Why disgust? Does disgust have a unique capacity to facilitate the dehumanization processes witnessed in genocide? The consistent presence of disgust-provoking imagery in historical dehumanization suggests that disgust is especially effective at blurring the human–animal divide. To date, there have been no experimental investigations of disgust’s role in dehumanization processes. The focus of the current research was to investigate whether incidental activation of disgust facilitates dehumanized social cognition, and ultimately, the moral exclusion of outgroups.
Disgust: The Exclusionary Emotion
Disgust is widely regarded as a basic, innate emotion geared toward behavioral avoidance, exclusion, and rejection (Rozin, Haidt, & McCauley, 2008). Many aspects of disgust make it relevant to dehumanization, the most critical of which may be its close link to the distinction between humans and animals. As noted by Rozin et al. (2008), disgust elicitors are often animal-related. Animals associated with garbage, death, and disease (e.g., rodents and insects) and the “animalistic” human drives (e.g., sex, aggression, hunger, and waste elimination) are the stimuli most capable of eliciting disgust (Rozin et al., 2008). Once activated, feelings of disgust reliably evoke feelings of superiority over offending targets, who by virtue of their disgustingness, are expelled from the circle of moral regard (Pizarro, Detweiler-Bedell, & Bloom, 2006). As such, disgust guards the human–animal boundary in social cognition, playing the dual role of distancing ourselves from “lower” creatures and reaffirming our own humanity. When applied to intergroup contexts, disgust inserts a psychological boundary between us and them that humanizes us at the expense of the other.

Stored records
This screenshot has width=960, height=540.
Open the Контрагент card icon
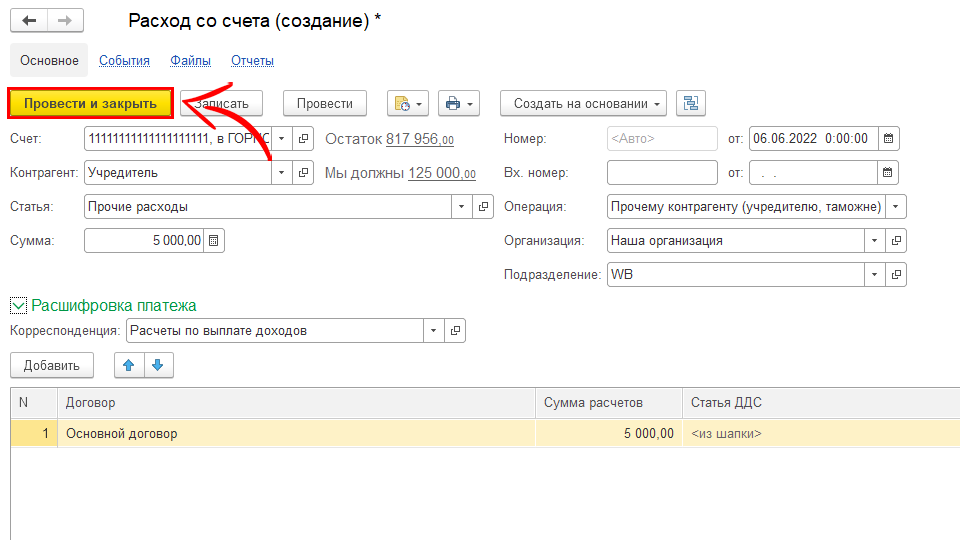(x=304, y=173)
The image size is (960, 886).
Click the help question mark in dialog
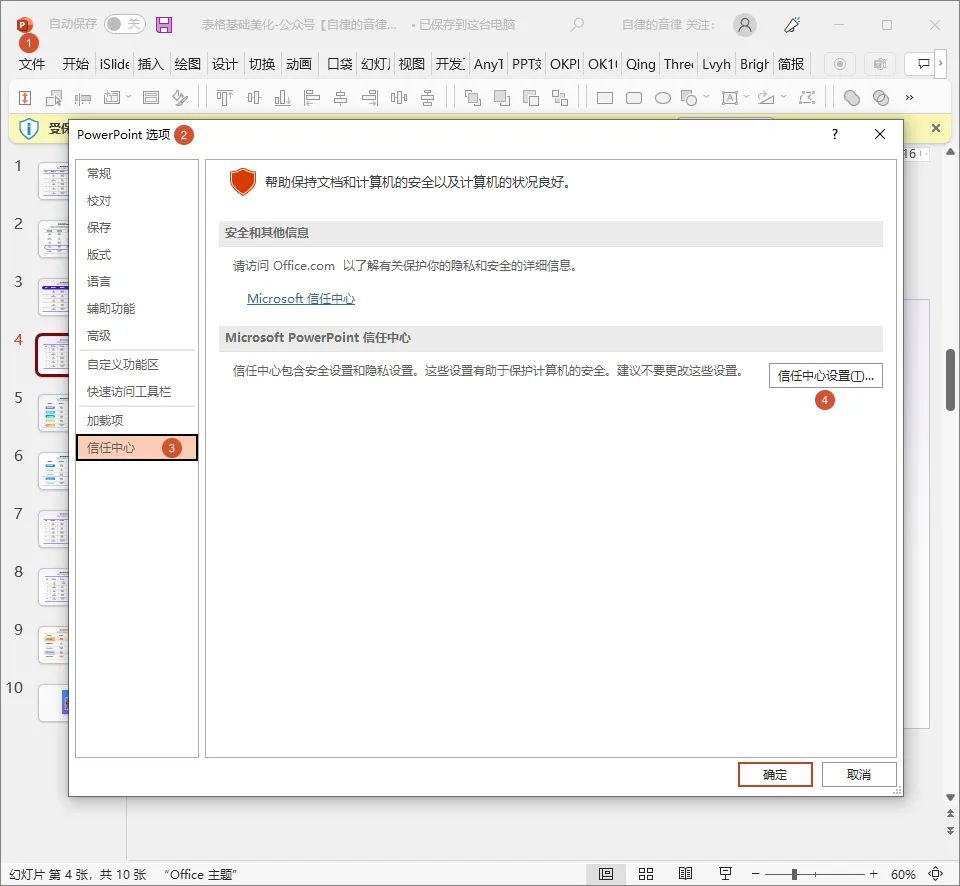pos(835,134)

Study questions ::
[1] Put this sentence from the text on disgust and dehumanization into Spanish: "To date, there have been no experimental investigations of disgust’s role in dehumanization processes."
[2] Write out the text on disgust and dehumanization starting with "Why disgust? Does" and going on through "exclusion of outgroups.", substituting "mass atrocities" for "genocide".
The records have nothing to do with this.

Answers for each item ::
[1] Hasta la fecha, no ha habido investigaciones experimentales sobre el papel del asco en los procesos de deshumanización.

[2]
Why disgust? Does disgust have a unique capacity to facilitate the dehumanization processes witnessed in mass atrocities? The consistent presence of disgust-provoking imagery in historical dehumanization suggests that disgust is especially effective at blurring the human–animal divide. To date, there have been no experimental investigations of disgust’s role in dehumanization processes. The focus of the current research was to investigate whether incidental activation of disgust facilitates dehumanized social cognition, and ultimately, the moral exclusion of outgroups.